For CLI tuning loops:

ads-bib run --config ads-bib.yaml --from topic_fit

Visualization

visualize renders a datamapplot HTML page. Each document is a point in the 2D reduced space, sized by citation count. The map supports:

  • Hover — title, authors, year, journal, abstract, citation count
  • Hierarchy hover — full Toponymy path for each document (when using Toponymy)
  • Topics panel — right-side panel: flat for BERTopic, indented for Toponymy, color-coded and clickable
  • Word cloudShift+drag on the map to lasso a region and see its top terms
  • Year histogramShift+drag on the timeline to filter by publication period
  • Click — opens the ADS abstract page in a new tab

Set title and subtitle_template with {topic_count} and {document_count} if you want counts in the heading. topic_tree is an expert-mode toggle (default false) that adds an extra hierarchy tree panel for Toponymy runs.

Curation

Curation is an intellectual step: explore the topic map, decide which clusters are semantically irrelevant to your research question, and remove them. Inspect topic_info to review cluster labels, sizes, and representative documents.

BERTopic — use clusters_to_remove:

curation:
  clusters_to_remove: [3, 4]

Toponymy — use cluster_targets for hierarchy-aware removal:

curation:
  cluster_targets:
    - layer: 1
      cluster_id: -1
    - layer: 0
      cluster_id: 12

Each target removes documents whose topic_layer_<layer>_id matches cluster_id. Multiple targets are unioned.

Phase 6: Citation Networks

The final phase builds four networks from your curated dataset:

Network Definition Edge weight =
Direct citation Paper A cites paper B Number of citations
Co-citation Papers A and B are both cited by a third paper Number of papers citing both
Bibliographic coupling Papers A and B share references Number of shared references
Author co-citation First authors X and Y are cited together Number of papers citing both authors

Each network is exported as a GEXF file. Every node carries the full publication metadata (Bibcode, Author, Title, Year, Journal, Abstract, Citation Count, DOI, topic_id, Name, reduced coordinate columns, Title_en, Abstract_en, and Toponymy hierarchy columns where applicable).

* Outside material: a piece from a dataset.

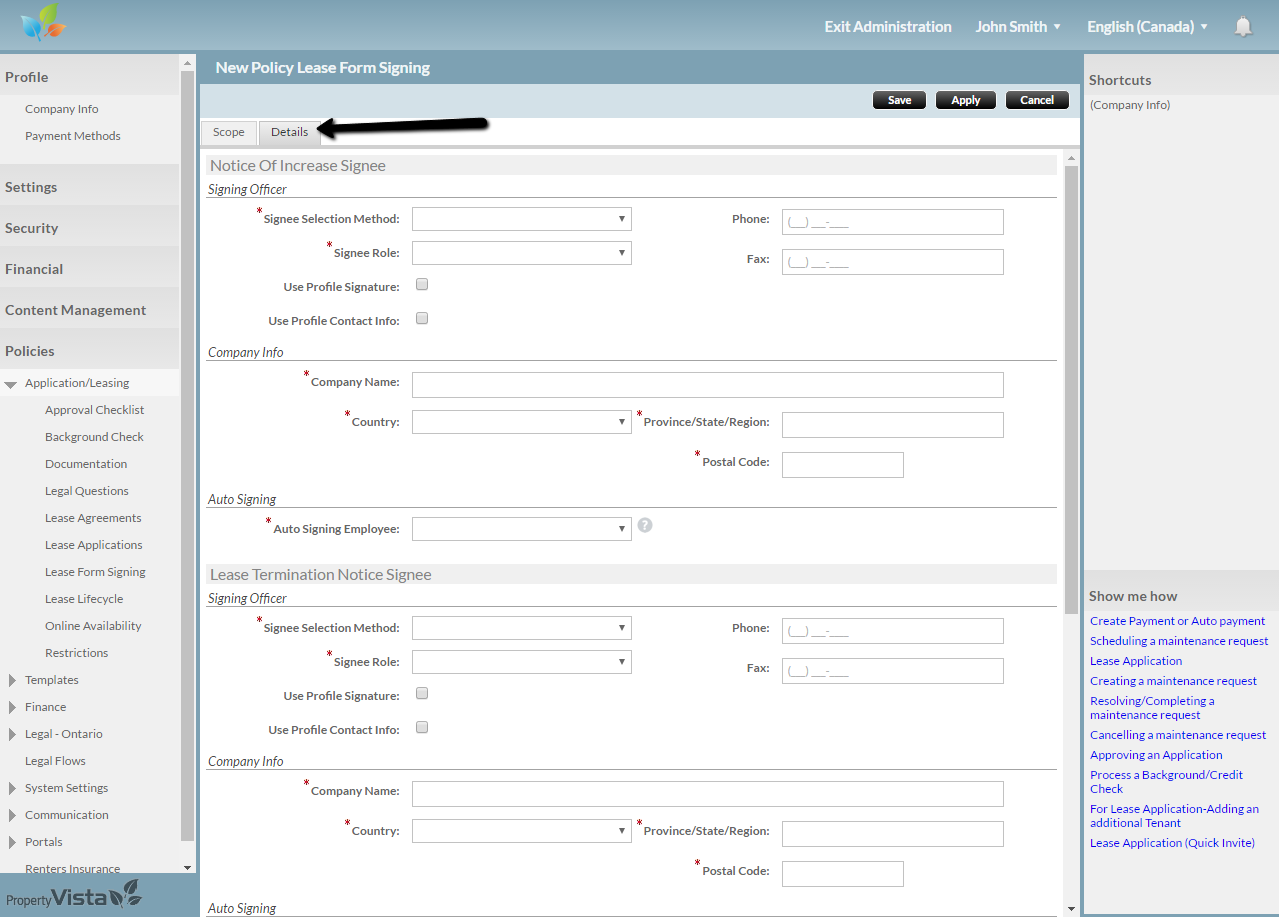1279x917 pixels.
Task: Click the notifications bell icon
Action: pos(1243,27)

The min_counts parameter sets the minimum edge weight per metric. The packaged presets use {direct: 2, co_citation: 3, bibliographic_coupling: 2, author_co_citation: 3} as author-friendly starter values. Use cited_authors_exclude or cited_author_uids_exclude when you want explicit author-level pruning on the cited-reference side. Scale thresholds up for denser corpora. For tool-level interpretation, file format, and downstream loading, continue to Citation Networks.